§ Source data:
++++++++++

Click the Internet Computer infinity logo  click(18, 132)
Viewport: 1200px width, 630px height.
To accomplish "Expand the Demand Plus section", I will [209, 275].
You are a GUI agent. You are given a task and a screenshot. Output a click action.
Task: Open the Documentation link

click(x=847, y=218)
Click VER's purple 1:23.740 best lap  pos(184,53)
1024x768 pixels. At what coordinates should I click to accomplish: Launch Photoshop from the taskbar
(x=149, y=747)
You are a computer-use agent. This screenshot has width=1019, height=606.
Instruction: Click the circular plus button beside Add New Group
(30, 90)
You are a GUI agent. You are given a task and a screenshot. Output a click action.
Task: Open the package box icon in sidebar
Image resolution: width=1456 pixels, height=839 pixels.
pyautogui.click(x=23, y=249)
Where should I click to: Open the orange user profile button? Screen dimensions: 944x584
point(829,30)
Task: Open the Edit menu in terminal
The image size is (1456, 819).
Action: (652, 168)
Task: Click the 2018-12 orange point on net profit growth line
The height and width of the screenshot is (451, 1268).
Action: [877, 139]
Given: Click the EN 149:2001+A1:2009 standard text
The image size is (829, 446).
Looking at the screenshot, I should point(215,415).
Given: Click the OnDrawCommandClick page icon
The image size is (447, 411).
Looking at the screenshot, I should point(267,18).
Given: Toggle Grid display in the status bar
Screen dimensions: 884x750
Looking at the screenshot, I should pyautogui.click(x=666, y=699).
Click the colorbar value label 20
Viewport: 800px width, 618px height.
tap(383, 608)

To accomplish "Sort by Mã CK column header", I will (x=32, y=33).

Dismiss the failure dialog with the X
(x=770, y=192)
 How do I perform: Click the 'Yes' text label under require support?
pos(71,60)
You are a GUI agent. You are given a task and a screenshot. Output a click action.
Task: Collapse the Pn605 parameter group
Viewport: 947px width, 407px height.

++++++++++

§ THE PROBLEM: Copy out all lines from the records where the word "will" appears.

§ SOLUTION BELOW:
To accomplish "Expand the Demand Plus section", I will [209, 275].
To accomplish "Sort by Mã CK column header", I will (x=32, y=33).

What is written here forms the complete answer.